Turkey Ends Search For Jamal Khashoggi’s Body, Believing It Was Dissolved In Acid & Poured Down The Drain
Turkey has suspended its search for the body of murdered Washington Post columnist Jamal Khashoggi amidst a rising belief among investigators that the journalist’s dead body was dissolved in acid and poured down the drain, according to Al Jazeera.
Khashoggi went missing last month after entering the Saudi consulate in Istanbul to collect paperwork for his wedding. The subsequent few days witnessed an international media storm as Turkey claimed that it had evidence to prove that Khashoggi was murdered inside the consulate by agents sent by Saudi Arabia. While the Middle Eastern country initially denied the reports, presumably to safeguard the reputation of its crown prince Mohammed bin Salman, Saudi officials later admitted to the killing but attributed it to a rogue operation concocted by a few senior officials and their coterie of supporters.
Saudi Arabia has since faced sanctions by its Western allies, who have all demanded that Mohammed bin Salman carry out a swift investigation into Khashoggi’s murder. As a result, Saudi and Turkish administrations began collaborating in an attempt to uncover the truth, but Turkey has complained that Saudi Arabia is not serious about the investigation.
Turkish officials contend that they found traces of acid at the Saudi consul general’s home, which is a walking distance from where Khashoggi was reportedly murdered.

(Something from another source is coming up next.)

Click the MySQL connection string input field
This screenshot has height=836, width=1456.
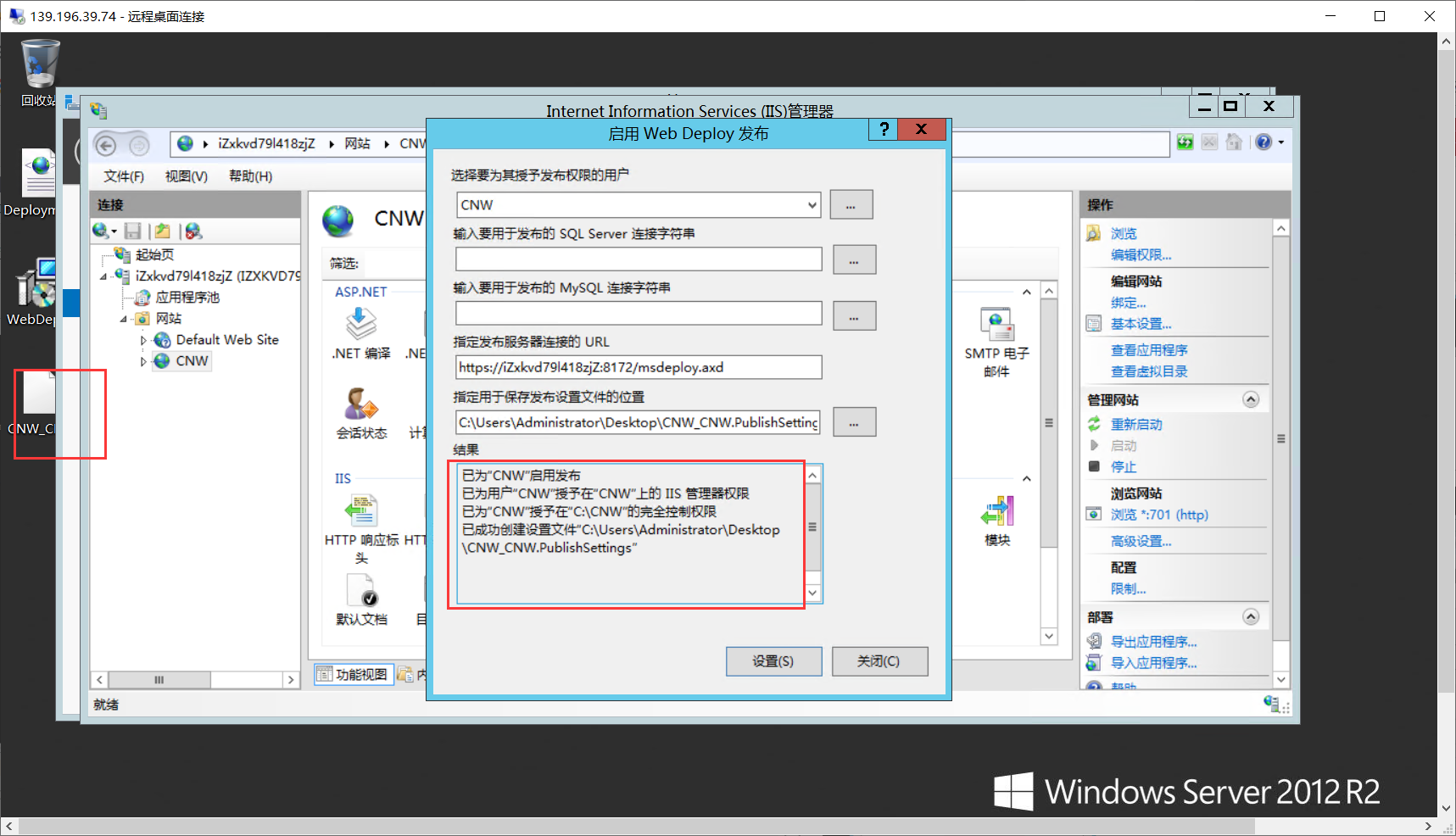(636, 313)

As the Inqusitr previously reported, Turkey believes that Khashoggi was strangled immediately after entering the embassy, was dismembered, and that his remains were dissolved in acid and poured down the drain.
Saudi Arabia stopped Turkey from further accessing the premises of its general consul’s home, leading Turkey to end the search for Khashoggi’s body.

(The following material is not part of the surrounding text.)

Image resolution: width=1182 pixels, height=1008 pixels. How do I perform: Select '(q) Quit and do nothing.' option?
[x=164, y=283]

— Al Jazeera English (@AJEnglish) November 10, 2018
Yasin Aktay, an adviser to Turkish president Recep Tayyip Erdogan, told Al Jazeera that Turkey has been left disappointed with the mutual investigation process, claiming that top Saudi prosecutor Saud al-Mojeb appeared more interested in finding out what evidence Turkey had in its possession.
“The agreement between the two sides to cooperate in the case raised expectations to shed light on the details of the killing of Khashoggi and who was behind it. But the Saudi officials seem like they have come to Istanbul to be able to obtain the information Turkey has on the murder, rather than mutual sharing of information on the case.”
The fallout has also seen the United States taking action against Saudi Arabia, with Pentagon announcing this week that it would not refuel Saudi aircrafts bombing Yemen. Turkish president Erdogan has claimed that he has shared the audio recording of Khashoggi’s killing with the US, UK, France and Germany.